The train arrives and it’s mercifully pretty much empty. Seems the QPR fans we saw this morning got out of West Bromwich sharpish after (or more likely, during) their 7-1 mauling at the Hawthorns and understandably so. Supplies are doled out, with Mr X complaining bitterly about only getting two pieces of chicken. Of course, this is returned to him later in spades when he can only finish the first piece before giving up and falling asleep for the rest of the journey.
Back in London shortly before 11, we make a swift stroll to Baker Street and head to Victoria. Some of us go our separate ways, with Taz, Magnum and I heading to East Croydon and the rest heading back to Sutton.
|The Strip. Solihull.|
Fylde at home up next, who have been scoring for fun already this season, should be a belter. So of course I’ll be watching Southampton labour to a 1-1 draw against Leicester instead. Whose stupid idea was that?
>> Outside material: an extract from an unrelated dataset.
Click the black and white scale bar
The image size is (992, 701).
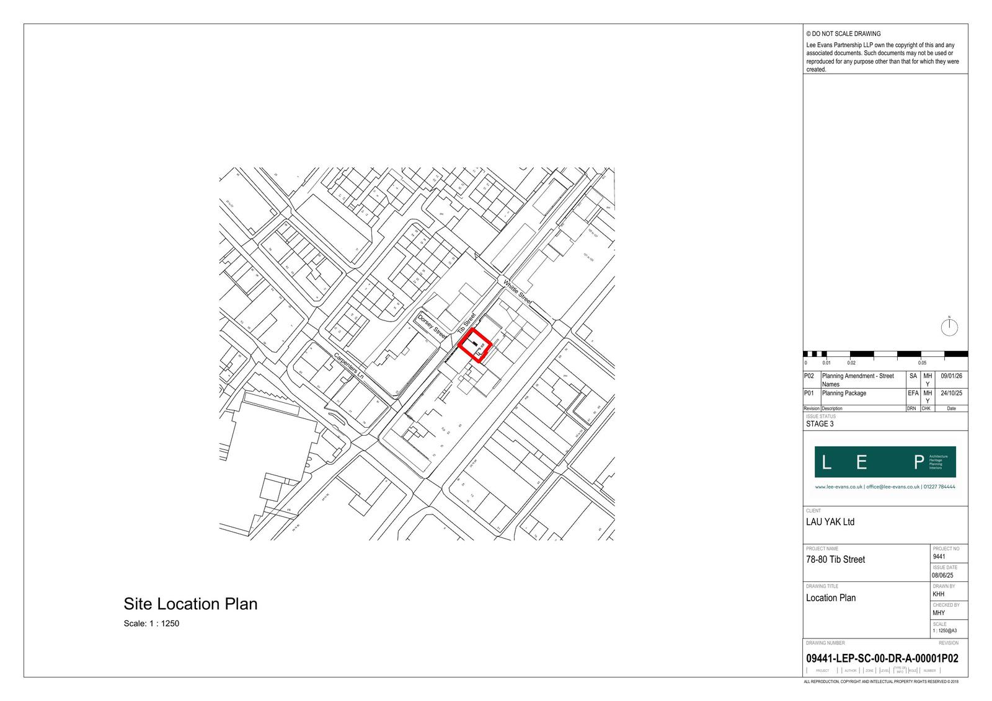[885, 354]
In the last blog, it was alleged that Mr X confused Falklands veteran Simon Weston with recently-departed midfielder Simon Walton. Mr X wishes to clarify that it was in fact former Welsh international Rhys Weston he confused for the former soldier and not Walts. We are not happy to provide this clarification as it makes it seem as if we – or, rather, the editor – doesn’t fucking listen properly.